#### Extracted information

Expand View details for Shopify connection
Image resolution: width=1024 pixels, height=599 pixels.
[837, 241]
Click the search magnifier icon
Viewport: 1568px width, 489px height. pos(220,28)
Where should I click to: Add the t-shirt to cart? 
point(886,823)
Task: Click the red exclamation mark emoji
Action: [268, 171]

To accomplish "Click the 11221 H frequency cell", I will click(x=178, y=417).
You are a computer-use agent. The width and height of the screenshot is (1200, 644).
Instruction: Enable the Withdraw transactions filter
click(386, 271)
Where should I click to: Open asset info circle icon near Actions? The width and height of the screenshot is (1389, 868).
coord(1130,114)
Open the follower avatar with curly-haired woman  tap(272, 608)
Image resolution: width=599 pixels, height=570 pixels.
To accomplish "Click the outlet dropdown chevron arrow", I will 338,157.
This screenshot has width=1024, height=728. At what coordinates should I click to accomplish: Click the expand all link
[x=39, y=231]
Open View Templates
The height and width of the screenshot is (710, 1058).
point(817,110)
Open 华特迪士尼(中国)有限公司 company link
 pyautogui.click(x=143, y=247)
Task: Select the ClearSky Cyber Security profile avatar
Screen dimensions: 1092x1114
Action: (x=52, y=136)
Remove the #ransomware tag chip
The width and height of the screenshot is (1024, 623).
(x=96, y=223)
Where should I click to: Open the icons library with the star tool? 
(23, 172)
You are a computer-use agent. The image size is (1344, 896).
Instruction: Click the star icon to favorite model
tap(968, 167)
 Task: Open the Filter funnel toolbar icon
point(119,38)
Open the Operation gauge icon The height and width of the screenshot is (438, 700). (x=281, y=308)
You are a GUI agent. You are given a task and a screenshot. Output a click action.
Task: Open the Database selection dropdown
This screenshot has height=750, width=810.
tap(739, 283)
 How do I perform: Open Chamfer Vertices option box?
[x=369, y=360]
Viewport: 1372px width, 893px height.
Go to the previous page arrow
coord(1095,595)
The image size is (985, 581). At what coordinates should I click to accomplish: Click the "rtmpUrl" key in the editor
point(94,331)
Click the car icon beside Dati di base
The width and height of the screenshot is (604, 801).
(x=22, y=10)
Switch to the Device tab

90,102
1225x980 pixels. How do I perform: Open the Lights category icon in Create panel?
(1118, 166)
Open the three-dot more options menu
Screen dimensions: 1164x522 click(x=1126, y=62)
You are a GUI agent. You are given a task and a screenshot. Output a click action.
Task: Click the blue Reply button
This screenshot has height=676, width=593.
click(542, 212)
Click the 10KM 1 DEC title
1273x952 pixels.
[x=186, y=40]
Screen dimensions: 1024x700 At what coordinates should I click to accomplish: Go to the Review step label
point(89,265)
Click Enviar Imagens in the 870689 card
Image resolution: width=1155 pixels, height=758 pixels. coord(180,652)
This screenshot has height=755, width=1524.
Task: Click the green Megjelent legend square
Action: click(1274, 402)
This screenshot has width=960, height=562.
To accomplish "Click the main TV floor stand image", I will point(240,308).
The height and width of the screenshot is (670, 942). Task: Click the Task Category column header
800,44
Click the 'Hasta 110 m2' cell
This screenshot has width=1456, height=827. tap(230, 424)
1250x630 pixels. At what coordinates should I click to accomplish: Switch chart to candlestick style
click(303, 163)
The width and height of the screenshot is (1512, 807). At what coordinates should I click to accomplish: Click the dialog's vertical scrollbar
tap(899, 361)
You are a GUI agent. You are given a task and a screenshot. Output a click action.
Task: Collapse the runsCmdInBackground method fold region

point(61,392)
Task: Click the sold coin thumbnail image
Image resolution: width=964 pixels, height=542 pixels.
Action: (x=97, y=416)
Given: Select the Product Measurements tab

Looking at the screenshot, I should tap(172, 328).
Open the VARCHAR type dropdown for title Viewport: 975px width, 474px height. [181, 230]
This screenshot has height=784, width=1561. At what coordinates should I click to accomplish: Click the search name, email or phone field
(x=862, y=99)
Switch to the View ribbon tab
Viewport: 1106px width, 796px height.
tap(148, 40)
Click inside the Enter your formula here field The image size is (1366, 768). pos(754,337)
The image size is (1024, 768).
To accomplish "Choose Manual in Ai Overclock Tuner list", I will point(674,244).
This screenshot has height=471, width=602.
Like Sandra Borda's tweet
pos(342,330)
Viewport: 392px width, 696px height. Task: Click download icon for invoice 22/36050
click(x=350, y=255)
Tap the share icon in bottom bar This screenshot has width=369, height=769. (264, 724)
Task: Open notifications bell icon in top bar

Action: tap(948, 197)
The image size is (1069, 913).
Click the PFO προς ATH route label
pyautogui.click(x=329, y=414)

########

• _Exercise objective_
Show each line in the data where the string "avatar" appears.

• _Problem solution_
Open the follower avatar with curly-haired woman  tap(272, 608)
Task: Select the ClearSky Cyber Security profile avatar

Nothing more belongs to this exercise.